In statistics, we can define covariance as a measure that gives an idea about how two random variables vary together. We use the correlation coefficient (ρ) for measuring how strong a relationship between two variables is. The value of ρ lies between -1 and +1. A similar and identical relation between the two variables is denoted by a positive value of ρ. A negative value of ρ shows the dissimilarity between the two variables. When there is no specific relationship between two variables, it shows zero correlation. When the value of one variable increases linearly with an increase in another variable, then we get a positive correlation. When the value of one variable increases linearly with a decrease in another variable, then we get a negative correlation.

## Formula

The correlation of two variables, x and y, is given by the following equation:

ρ(x, y) = cov(x, y)/σx σy.

Here, σx denotes the standard deviation of x and σy denotes the standard deviation of y.

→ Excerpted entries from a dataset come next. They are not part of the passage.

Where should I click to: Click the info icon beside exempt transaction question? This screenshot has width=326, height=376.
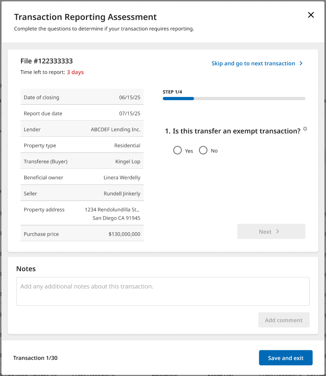(305, 129)
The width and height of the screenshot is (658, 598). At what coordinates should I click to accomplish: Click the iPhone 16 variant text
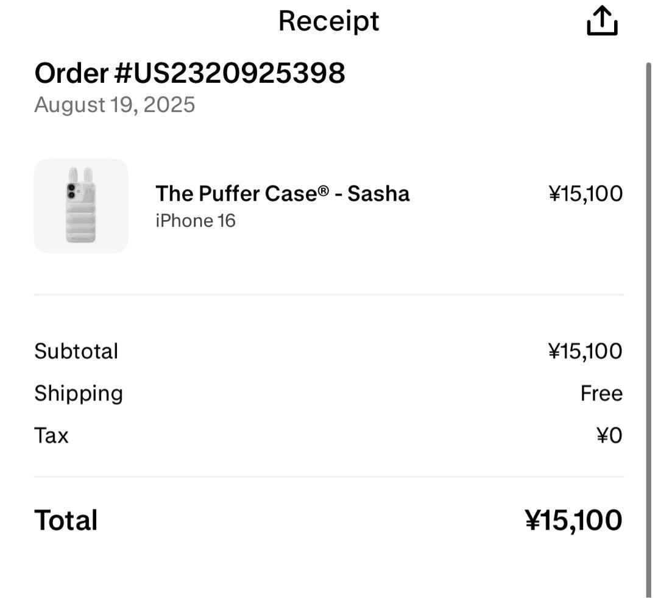(195, 221)
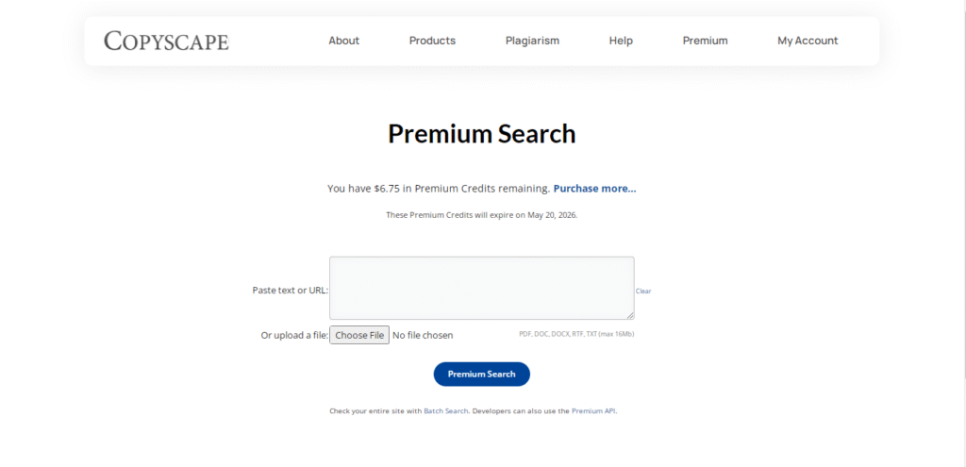Open the Batch Search link
Image resolution: width=966 pixels, height=467 pixels.
(446, 411)
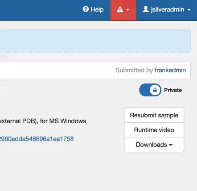Toggle the Private visibility switch

(150, 90)
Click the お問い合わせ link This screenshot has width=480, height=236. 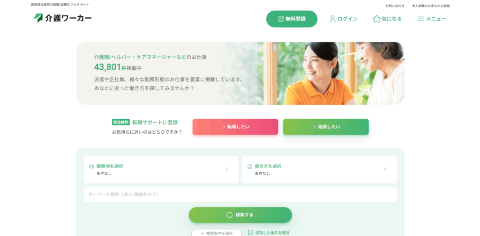click(395, 6)
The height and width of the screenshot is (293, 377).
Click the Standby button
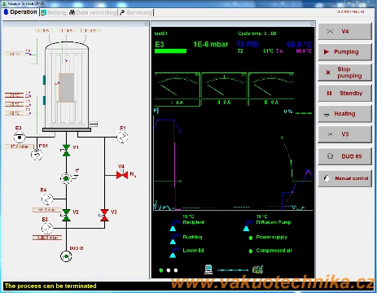coord(344,93)
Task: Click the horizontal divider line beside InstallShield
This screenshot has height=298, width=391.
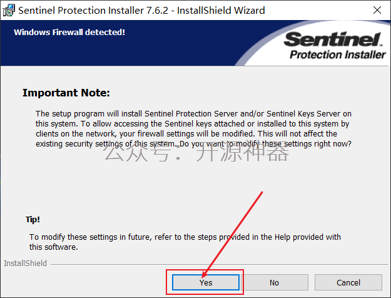Action: point(213,264)
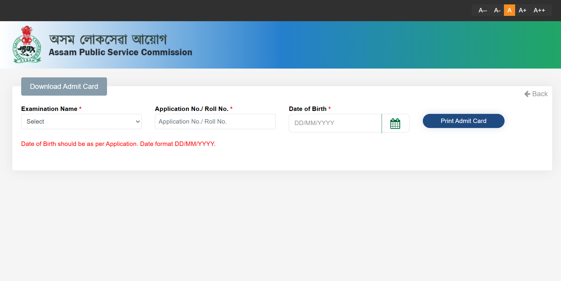Click the orange highlighted font size control

pos(510,10)
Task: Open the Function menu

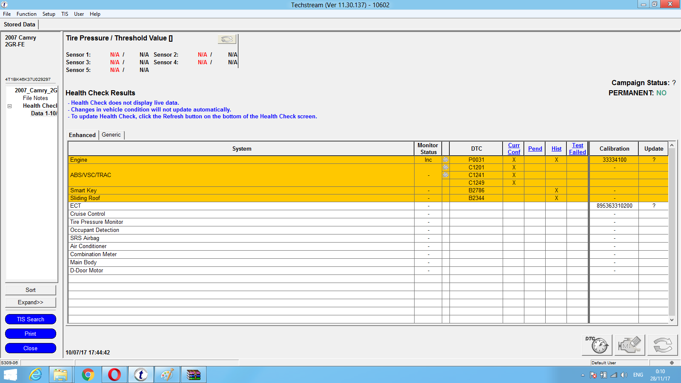Action: (26, 14)
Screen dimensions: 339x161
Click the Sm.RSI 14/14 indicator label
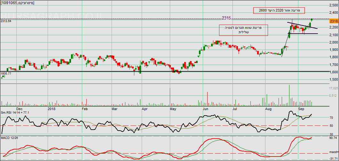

ρ(x, y) close to +1 shows an increase in one of the variables associated with an increase in the other variable. ρ(x, y) near -1 shows an increase in one of the variables being associated with a decrease in the other variable.

### Assumptions

The assumptions for finding Pearson’s correlation coefficient are as follows. We should approximate the data set, which is to be correlated to the normal distribution. The data points must be paired observations. For every observation of the independent variable, a dependent variable exists. To evaluate ρ(x, y), the data set should contain continuous variables. No outliers should be there in the data. The error term is the same for all the values of the independent variables.

### Covariance and correlation

In statistics, a measure that represents the joint variability of two random variables is covariance (cov). Correlation gives the idea of how these variables are related. Students should be aware of the difference between covariance and correlation. Covariance shows the extent of the variable being dependent on each other. A greater value denotes higher dependency.